> **What to work on**
In the listing below, locate the line containing "March 2015 (48, 1524)" and the line containing "August 2018 (50, 770)". Output both of them and every line between, exactly as written, and nothing more.

> **Data listing**
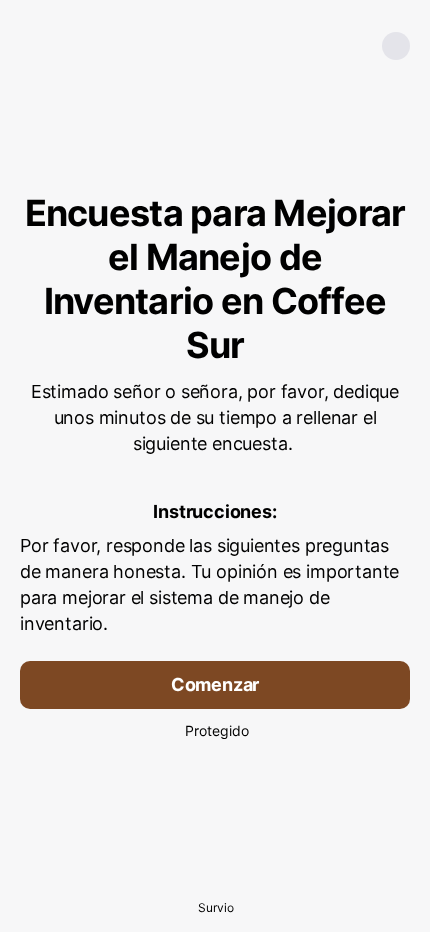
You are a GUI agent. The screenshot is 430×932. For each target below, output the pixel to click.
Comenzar (215, 684)
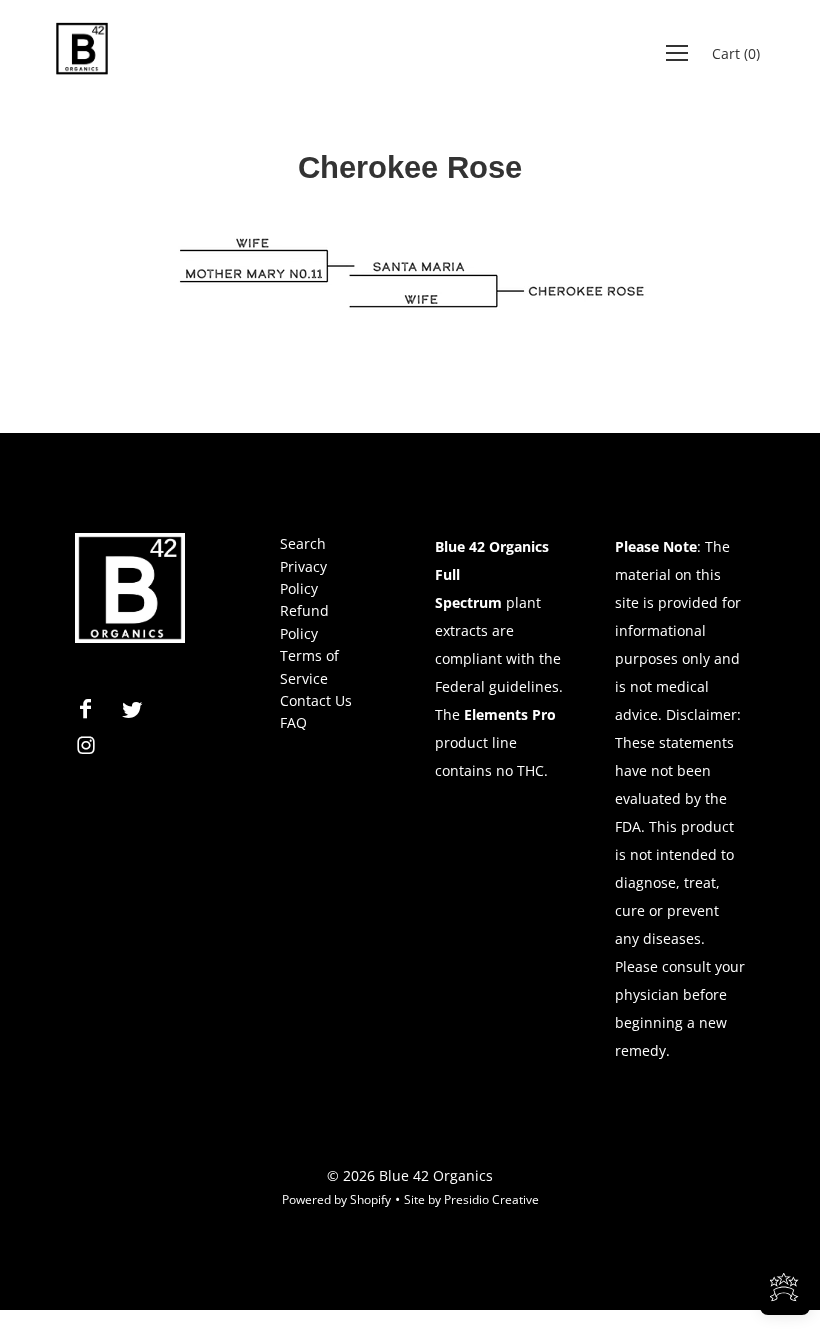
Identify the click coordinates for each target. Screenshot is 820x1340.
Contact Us (316, 700)
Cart (736, 53)
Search (303, 543)
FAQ (293, 722)
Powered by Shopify (336, 1199)
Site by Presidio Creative (471, 1199)
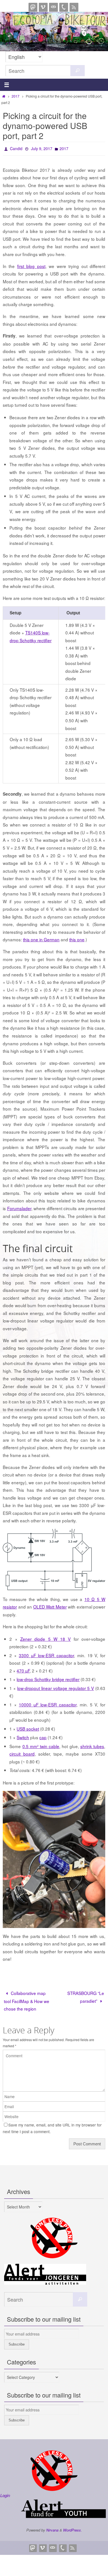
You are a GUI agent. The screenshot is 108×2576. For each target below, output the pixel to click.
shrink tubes (92, 1744)
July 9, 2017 (41, 148)
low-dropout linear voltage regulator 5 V (55, 1686)
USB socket (28, 1727)
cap (43, 1736)
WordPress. (72, 2528)
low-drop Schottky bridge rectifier (48, 1678)
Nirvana (52, 2528)
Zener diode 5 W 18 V (45, 1637)
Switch (23, 1736)
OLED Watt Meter (50, 1605)
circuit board (21, 1752)
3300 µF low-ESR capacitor (46, 1654)
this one (76, 938)
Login (5, 2494)
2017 (15, 96)
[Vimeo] (43, 7)
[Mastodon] (33, 7)
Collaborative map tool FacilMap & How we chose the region (26, 1999)
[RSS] (74, 7)
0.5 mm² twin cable (41, 1744)
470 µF (23, 1669)
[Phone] (63, 7)
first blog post (31, 264)
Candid (16, 148)
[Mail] (53, 7)
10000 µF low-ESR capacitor (47, 1703)
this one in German (41, 938)
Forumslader (19, 1206)
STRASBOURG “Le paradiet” (85, 1995)
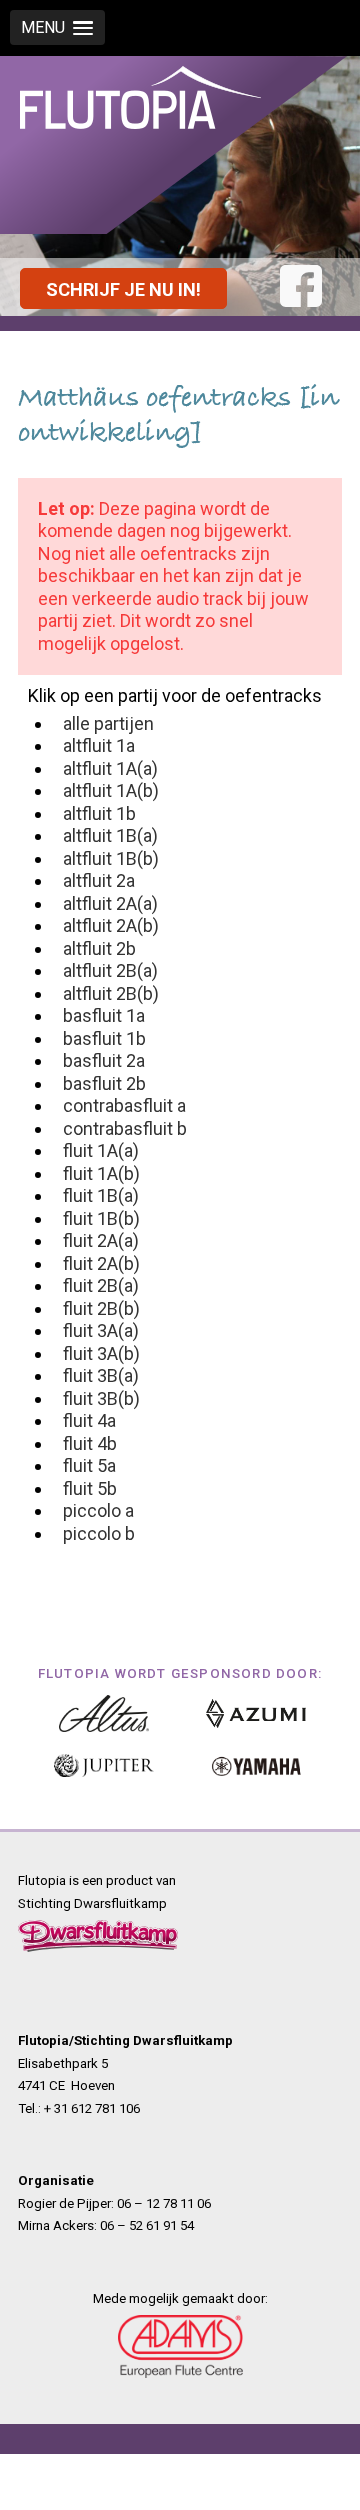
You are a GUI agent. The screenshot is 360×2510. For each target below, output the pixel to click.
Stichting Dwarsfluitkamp (92, 1903)
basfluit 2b (104, 1083)
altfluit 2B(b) (111, 993)
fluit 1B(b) (101, 1218)
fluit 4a (89, 1420)
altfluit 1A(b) (111, 790)
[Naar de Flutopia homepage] (140, 132)
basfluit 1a (104, 1015)
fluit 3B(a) (101, 1375)
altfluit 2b (99, 948)
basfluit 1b (104, 1038)
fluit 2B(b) (101, 1308)
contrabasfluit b (125, 1128)
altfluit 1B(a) (110, 835)
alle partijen (108, 723)
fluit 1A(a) (101, 1150)
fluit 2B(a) (101, 1285)
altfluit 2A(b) (111, 925)
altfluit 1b (99, 813)
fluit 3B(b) (101, 1398)
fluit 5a (89, 1465)
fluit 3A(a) (101, 1330)
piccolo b (99, 1533)
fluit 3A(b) (101, 1353)
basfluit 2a (104, 1060)
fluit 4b (90, 1443)
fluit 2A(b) (101, 1263)
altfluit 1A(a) (110, 768)
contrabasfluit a (124, 1105)
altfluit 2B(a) (110, 970)
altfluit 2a (99, 880)
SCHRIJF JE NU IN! (123, 289)
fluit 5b (90, 1488)
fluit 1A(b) (101, 1173)
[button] (57, 27)
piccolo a (98, 1510)
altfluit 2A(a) (110, 903)
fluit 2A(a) (101, 1240)
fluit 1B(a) (101, 1195)
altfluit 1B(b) (111, 858)
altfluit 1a (99, 745)
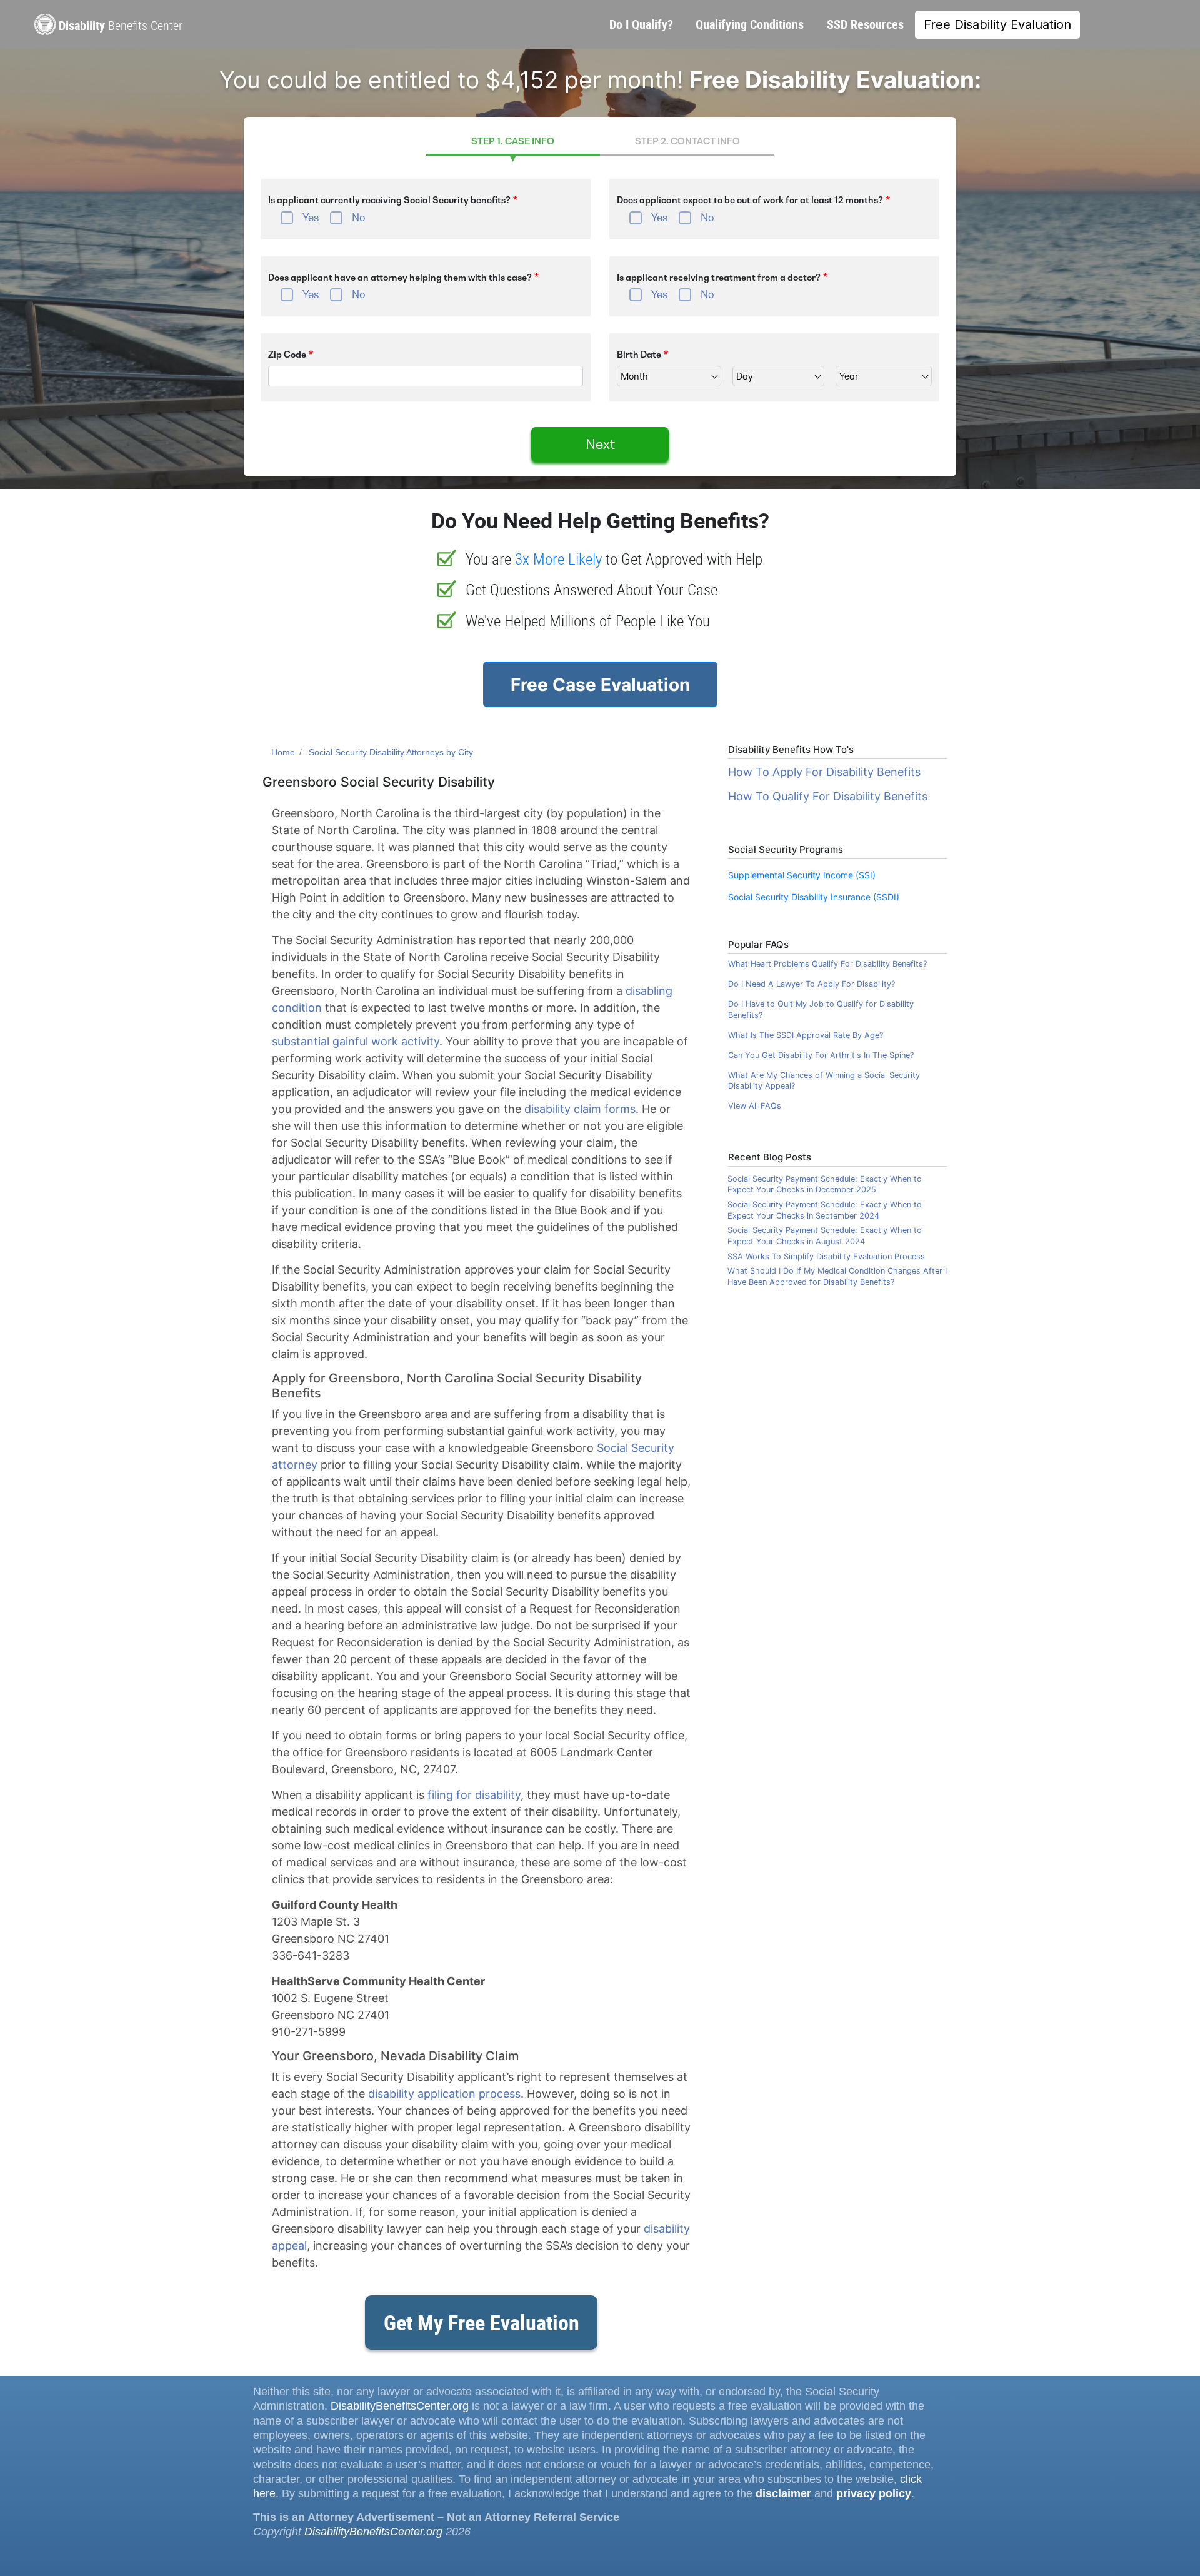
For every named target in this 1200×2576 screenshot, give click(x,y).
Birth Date (639, 355)
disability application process (444, 2093)
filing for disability (474, 1794)
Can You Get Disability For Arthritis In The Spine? (821, 1055)
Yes (310, 217)
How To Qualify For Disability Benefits (828, 796)
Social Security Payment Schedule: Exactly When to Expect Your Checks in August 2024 (825, 1235)
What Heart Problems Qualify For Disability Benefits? (827, 964)
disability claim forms (580, 1108)
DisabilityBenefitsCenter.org (400, 2406)
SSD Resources (865, 24)
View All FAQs (754, 1105)
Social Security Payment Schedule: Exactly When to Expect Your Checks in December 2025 (825, 1184)
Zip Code (287, 355)
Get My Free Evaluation (481, 2322)
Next (600, 444)
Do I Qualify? (641, 24)
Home (283, 752)
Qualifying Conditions (750, 24)
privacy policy (873, 2493)
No (359, 217)
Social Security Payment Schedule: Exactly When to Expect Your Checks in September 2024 (825, 1210)
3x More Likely (558, 558)
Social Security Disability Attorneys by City (391, 752)
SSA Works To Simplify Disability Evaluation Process (826, 1256)
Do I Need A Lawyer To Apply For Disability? (811, 984)
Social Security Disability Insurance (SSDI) (813, 897)
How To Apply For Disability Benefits (824, 771)
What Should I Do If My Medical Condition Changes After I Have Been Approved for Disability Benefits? (837, 1276)
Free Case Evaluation (600, 684)
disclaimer (783, 2493)
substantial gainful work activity (355, 1041)
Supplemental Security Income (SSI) (802, 875)
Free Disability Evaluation (997, 24)
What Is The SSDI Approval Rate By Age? (805, 1035)
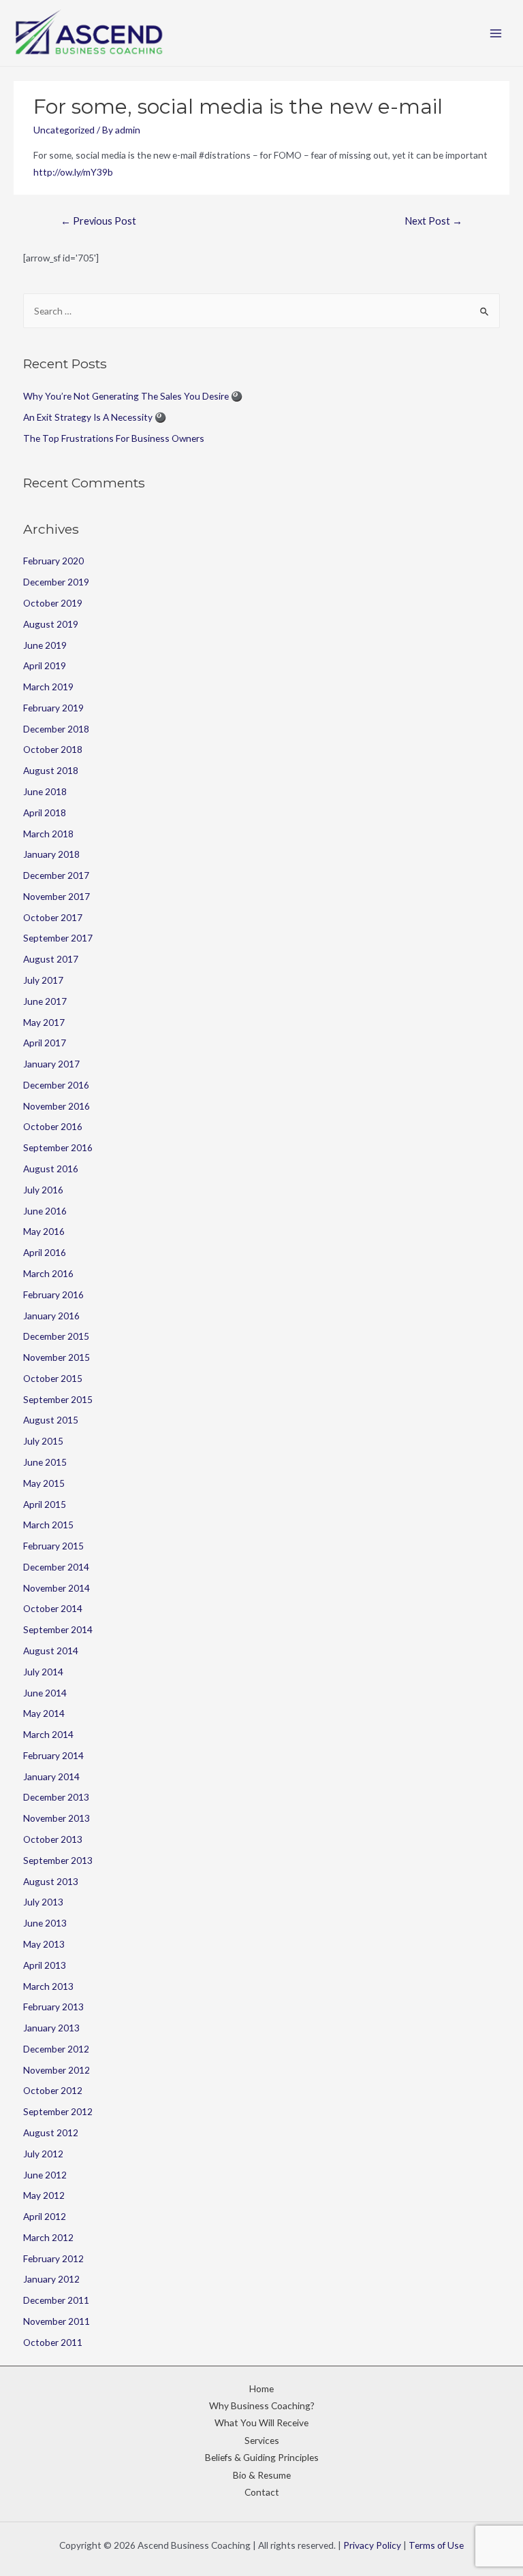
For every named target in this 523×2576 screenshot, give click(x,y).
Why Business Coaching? (262, 2405)
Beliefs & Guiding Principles (262, 2457)
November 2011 (56, 2321)
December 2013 (56, 1797)
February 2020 (53, 560)
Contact (261, 2492)
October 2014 (52, 1608)
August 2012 (50, 2132)
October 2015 (52, 1378)
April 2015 (44, 1504)
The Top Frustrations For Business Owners (113, 438)
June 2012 (45, 2174)
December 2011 (56, 2300)
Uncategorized (64, 129)
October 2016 (52, 1126)
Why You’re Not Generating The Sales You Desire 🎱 (132, 396)
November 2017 (56, 896)
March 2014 (48, 1734)
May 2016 (44, 1231)
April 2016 (44, 1252)
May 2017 (44, 1022)
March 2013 (48, 1986)
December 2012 (56, 2049)
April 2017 (44, 1042)
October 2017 (52, 917)
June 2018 (45, 791)
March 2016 (48, 1273)
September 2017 (58, 938)
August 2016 (50, 1168)
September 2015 (58, 1399)
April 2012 (44, 2216)
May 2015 (44, 1483)
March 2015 (48, 1524)
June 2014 (45, 1692)
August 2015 (50, 1420)
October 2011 (52, 2342)
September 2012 (58, 2111)
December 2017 (56, 875)
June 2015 (45, 1462)
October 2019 (52, 603)
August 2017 (50, 959)
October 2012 (52, 2090)
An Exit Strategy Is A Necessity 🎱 (94, 417)
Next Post (433, 221)
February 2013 (53, 2006)
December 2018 (56, 729)
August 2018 (50, 770)
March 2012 (48, 2237)
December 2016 (56, 1085)
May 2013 (44, 1944)
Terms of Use (436, 2545)
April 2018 (44, 812)
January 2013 (51, 2027)
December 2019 (56, 581)
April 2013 (44, 1965)
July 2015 (43, 1441)
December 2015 (56, 1336)
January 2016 (51, 1315)
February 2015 (53, 1545)
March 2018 (48, 833)
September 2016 (58, 1147)
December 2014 (56, 1567)
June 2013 (45, 1923)
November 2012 (56, 2070)
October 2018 (52, 749)
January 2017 (51, 1063)
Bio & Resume (262, 2475)
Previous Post (98, 221)
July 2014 (43, 1671)
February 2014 (53, 1755)
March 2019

> **Response below**
March 2015 (48, 1524)
June 2014 (45, 1692)
August 2015 (50, 1420)
October 2011 (52, 2342)
September 2012 (58, 2111)
December 2017 (56, 875)
June 2015 (45, 1462)
October 2019 (52, 603)
August 2017 (50, 959)
October 2012 (52, 2090)
An Exit Strategy Is A Necessity 🎱 (94, 417)
Next Post (433, 221)
February 2013 (53, 2006)
December 2018 (56, 729)
August 2018 (50, 770)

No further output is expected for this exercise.